Bank of Florida has reported second quarter 2009 financial results. As per the results, net interest margin expanded four basis points to 2.97%, compared to 2.93% in the first quarter of 2009. Assets under advice at Bank of Florida Trust company totaled $631 million, an increase of 21% from the first quarter; second quarter provision for loan losses totaled $9.8 million.

Net charge-offs were 3.29% of average loans, down from 3.92% of average loans in the first quarter. Allowance for loan losses of 1.96% to total loans, compared to 1.90% in the first quarter. Nonperforming loans totaled 11.12% of total loans, compared to 8.93% in the first quarter and at the same time nonperforming assets totaled 9.74% of total assets, compared to 7.67% in the first quarter and second quarter net loss of $6.5 million or $0.51 per share.

Michael McMullan, CEO, Bank of Florida, said: “Managing credit quality continues to be our main focus during this difficult economic environment. As projected, our non performing assets increased during the quarter as we continued to aggressively recognize impaired loans based on our on-going process of identifying early signs of stress in our loan portfolio.While we continue to actively evaluate options to sell some of our non performing loans, the discounts through these type transactions remain steep. However, we will continue to monitor our non performing loan levels in conjunction with our capital position and what is in the best interest of our company and its shareholders.”

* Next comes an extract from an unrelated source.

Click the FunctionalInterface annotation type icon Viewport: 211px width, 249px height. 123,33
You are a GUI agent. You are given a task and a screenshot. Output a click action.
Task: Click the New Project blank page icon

“During the second quarter, assets under advice increased 21% and we believe this will provide us the opportunity to grow future trust fees as we expect investors to move their positions back into equities as the market stabilizes. We are also taking advantage of the market disruption by bringing in top revenue generating talent in key positions across our franchise. At the same time, we have reduced our administrative headcount, along with certain other operating expenses. These measures, most of which will be fully phased in during the fourth quarter of 2009, are expected to reduce annualized expenses by approximately $4.5 to $5.0 million, which will be slightly offset by increased FDIC insurance and other miscellaneous operating costs,” he added.